(Beginning of Excerpted passage)

From George Bentham   17 December 1872


17 Decr 1872

My dear Sir

A box was sent off last week from Kew with your Coniferae and allied families as far as the box would hold. The large parcels of Cycadeae and the remaining Casuarineae and Urticeae will go in a box which I shall have made up in a few days. I have gone through the genus Ficus without waiting for the Prodromus as I find on correspondence with M. Bureau that he will scarcely begin upon the Australian and Indian ones for some months.1 I make out 33 or 34 species of which 8 are I think are identical with Archipelago species besides F. nesophila and F. Cunninghamii (Fraseri) which are perhaps varieties only of F. infectoria. I have sent the list with synonyms to M Bureau who is now regularly installed at the herbarium of the Jardin des Plantes It would be rendering a service to science if as soon as convenient after receiving back your specimens you would make up a set for the Paris Herbarium as well of Ficus and other Artocarpeae as of Casuarineae which M. Poisson of the Paris Herbarium has been studying with reference to the New Caledonian ones2

At the British Museum they have lately found the missing parcel of Brown's Thymeleae & Santalaceae I have gone them over and ascertained that we were mistaken about Browns Pimelea brevifolia. There is but a single specimen which is undoubtedly Meissner's P. modesta, and the species we called P. brevifolia must take a new name.

(End of Excerpted passage)

(What is needed):
In the letter, how many species of Ficus does the writer make out?

(Beginning of Information given)

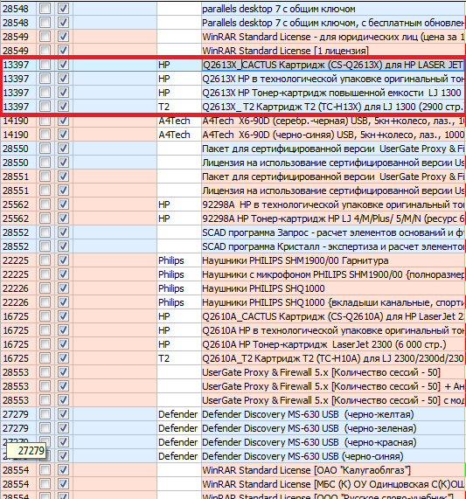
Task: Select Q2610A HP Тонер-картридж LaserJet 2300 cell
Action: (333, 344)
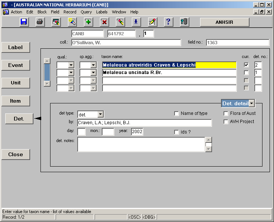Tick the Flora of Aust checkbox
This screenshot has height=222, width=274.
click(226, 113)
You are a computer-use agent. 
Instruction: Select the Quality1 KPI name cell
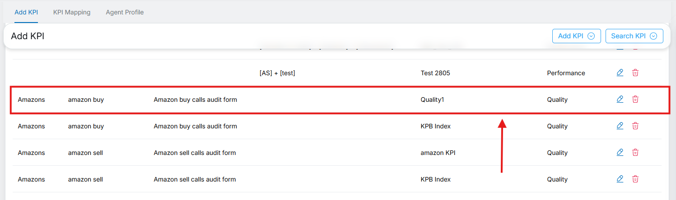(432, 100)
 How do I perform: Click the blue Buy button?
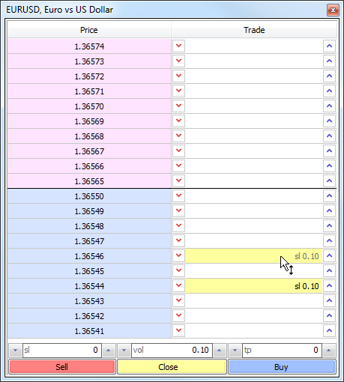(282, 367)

(End of Information given)

(Problem solution):
33 or 34 species.